**YOUR TASK**
For this exercise, return exactly the lines of the material below that begin at the one with "[Signalétique intérieure] (864, 1135)" and stop after the one with "Obrusy (1029, 729)".

━━━━━━━━━━━━━━━━━━━━━━━━━━━━━━

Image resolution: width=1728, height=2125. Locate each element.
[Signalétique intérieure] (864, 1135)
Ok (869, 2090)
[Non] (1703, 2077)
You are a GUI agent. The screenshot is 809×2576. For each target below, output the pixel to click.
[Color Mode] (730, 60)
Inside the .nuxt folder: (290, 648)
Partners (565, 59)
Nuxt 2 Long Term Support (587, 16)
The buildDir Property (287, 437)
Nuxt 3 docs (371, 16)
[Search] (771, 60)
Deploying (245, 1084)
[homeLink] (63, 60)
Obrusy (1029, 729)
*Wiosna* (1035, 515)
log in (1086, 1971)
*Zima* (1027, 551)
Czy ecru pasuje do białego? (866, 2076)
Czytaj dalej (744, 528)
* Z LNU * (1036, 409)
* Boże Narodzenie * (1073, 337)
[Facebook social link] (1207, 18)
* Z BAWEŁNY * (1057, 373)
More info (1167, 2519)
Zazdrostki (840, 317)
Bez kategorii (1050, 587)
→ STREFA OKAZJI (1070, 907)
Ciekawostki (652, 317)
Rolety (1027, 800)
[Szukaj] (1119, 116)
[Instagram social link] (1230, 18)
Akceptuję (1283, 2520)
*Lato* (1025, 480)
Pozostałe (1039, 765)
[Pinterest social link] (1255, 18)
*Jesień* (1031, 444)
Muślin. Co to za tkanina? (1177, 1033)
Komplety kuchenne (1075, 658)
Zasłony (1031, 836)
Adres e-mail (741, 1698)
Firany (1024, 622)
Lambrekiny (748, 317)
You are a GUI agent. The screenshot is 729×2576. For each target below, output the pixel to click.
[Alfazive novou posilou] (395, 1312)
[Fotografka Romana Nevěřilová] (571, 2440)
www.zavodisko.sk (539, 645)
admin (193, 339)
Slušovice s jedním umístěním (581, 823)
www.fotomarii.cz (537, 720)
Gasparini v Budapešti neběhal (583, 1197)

━━━━━━━━━━━━━━━━━━━━━━━━━━━━━━

**RESPONSE TO THE EXERCISE**
[Signalétique intérieure] (864, 1135)
Ok (869, 2090)
[Non] (1703, 2077)
You are a GUI agent. The screenshot is 809×2576. For each target below, output the pixel to click.
[Color Mode] (730, 60)
Inside the .nuxt folder: (290, 648)
Partners (565, 59)
Nuxt 2 Long Term Support (587, 16)
The buildDir Property (287, 437)
Nuxt 3 docs (371, 16)
[Search] (771, 60)
Deploying (245, 1084)
[homeLink] (63, 60)
Obrusy (1029, 729)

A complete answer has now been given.